Mike Rudnicki (University of Ottawa) and ubiquitous Hjv−/− mice (in mixed 129S6/SvEvTac;C57BL/6 background) from Dr. Nancy Andrews (Duke University). Only male animals were used for experiments, housed in macrolone cages (up to 5 mice/cage, 12:12-hour CH5424802 in vitro light-dark cycle: 7 AM to 7 PM; 22 ± 1°C, 60 ± 5% humidity) according to standard institutional guidelines. The mice had free access to water and food, a standard diet containing approximately 226 mg of iron per kg (Teklad Global 18% protein rodent diet, TD 2018, Harlan Laboratories, Indianapolis, IN). Experimental procedures
were approved by the Animal Care Committee of McGill University (protocol 4966). Transferrin saturation, total iron binding capacity (TIBC), serum iron, and ferritin were measured with a Roche Hitachi 917 Chemistry Analyzer at the Biochemistry Department of the Jewish General Hospital. Hepatic and splenic nonheme iron was measured by the ferrozine assay, as described.33, 34 Results are expressed as micrograms of iron per gram of dry tissue weight. Tissue specimens were fixed in 10% buffered formalin and embedded in paraffin.
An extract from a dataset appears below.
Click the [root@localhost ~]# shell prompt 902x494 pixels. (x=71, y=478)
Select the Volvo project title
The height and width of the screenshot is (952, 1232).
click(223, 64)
To visualize ferric iron deposits, deparaffinized tissue sections were stained with Perls’ Prussian blue using the Accustain Iron Stain kit (Sigma). Total RNA was isolated from frozen tissues using
the RNeasy Mini kit (Qiagen) for the liver and the RNeasy Fibrous Tissue Mini kit (Qiagen) for the skeletal muscles and heart; its quality was assessed by determining the 260/280 nm absorbance ratios and by agarose Selleck R428 gel electrophoresis. qPCR was performed by using gene-specific primers (Table 1B),
as described,35 with β-actin or ribosomal protein S18 (rS18) as housekeeping genes for normalization. Duodenal membrane-enriched protein lysates were prepared as in36 and analyzed by sodium dodecyl sulfate-polyacrylamide gel electrophoresis (SDS-PAGE) on a 10% gel; the samples (30 μg of protein) did not contain β-mercaptoethanol Bumetanide and were not boiled before loading on the gel. Following transfer of the proteins onto nitrocellulose filters (BioRad), the blots were saturated with 10% nonfat milk in phosphate-buffered saline (PBS) containing 0.1% (v/v) Tween-20 (PBS-T) and probed with a 1:1,000 diluted ferroportin antibody.35 After three washes with PBS-T, the blots were incubated with 1:5,000 diluted peroxidase-coupled goat antirabbit IgG (Sigma). The peroxidase signal was detected by enhanced chemiluminescence with the Western Lightning ECL kit (Perkin Elmer). Quantitative data are expressed as mean ± standard deviation (SD). Statistical analysis was performed using the two-tailed Student’s t test with GraphPad Prism software (v. 5.0d). A probability value P < 0.05 was considered statistically significant. We introduced loxP sites flanking exons 2-4 of the Hfe2 gene (encompassing the entire open reading frame of Hjv messenger RNA [mRNA]) and generated a mouse line carrying floxed Hfe2f/f alleles (Fig. 1A).